The Course of Research into the Economic Consequences of German Works Councils
John T. Addison
University of South Carolina - Moore School of Business - Department of Economics; Institute for the Study of Labor (IZA)
University of Erlangen-Nuremberg; Institute for the Study of Labor (IZA)
University of Lueneburg - Institute of Economics; Max Planck Society for the Advancement of the Sciences - Max Planck Institute for Economics; Institute for the Study of Labor (IZA)

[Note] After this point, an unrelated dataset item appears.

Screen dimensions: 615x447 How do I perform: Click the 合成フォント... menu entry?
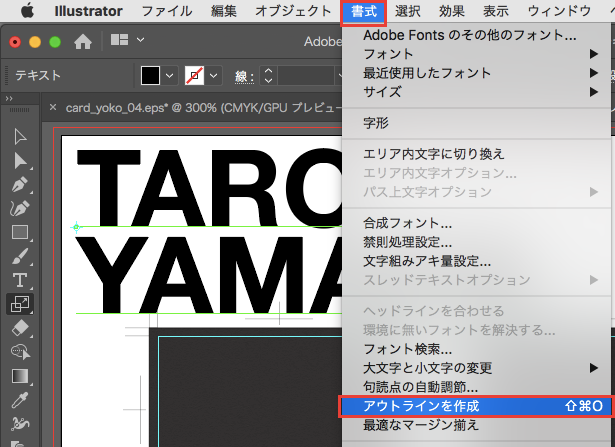click(x=407, y=223)
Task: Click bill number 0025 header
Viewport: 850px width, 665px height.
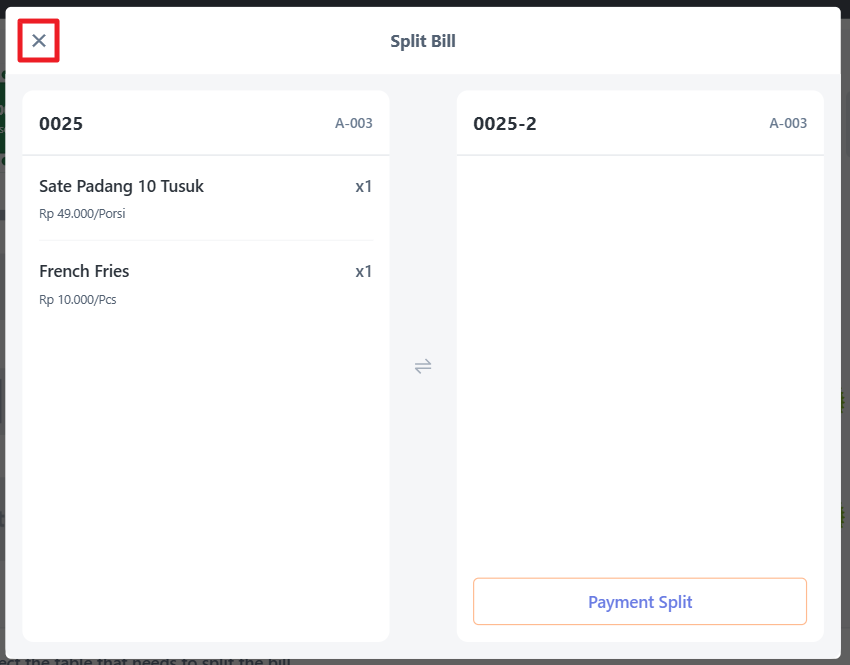Action: click(x=61, y=124)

IZA Discussion Paper No. 878
In a survey published in the British Journal of Industrial Relations, Frege (2002) evaluates research on the German works council from the perspective of several disciplines, including economics. Ultimately, she concludes that economic analysis of the works council has reached a "dead end". The present treatment offers a very different conclusion based on a more encompassing review of the evidence. It will identify three distinct phases in the economic analysis of codetermination at the workplace. This framework is key to understanding the progress that has been made in analysing the effect of works councils on firm performance, while highlighting some important measurement issues and diversity of finding. Given the recent vintage of much of the German research, it is inevitable that Frege considers studies from just the first two phases. Rather interestingly, it is the neglected third phase of research that contains some of the most favourable evaluations to date of Works council impact.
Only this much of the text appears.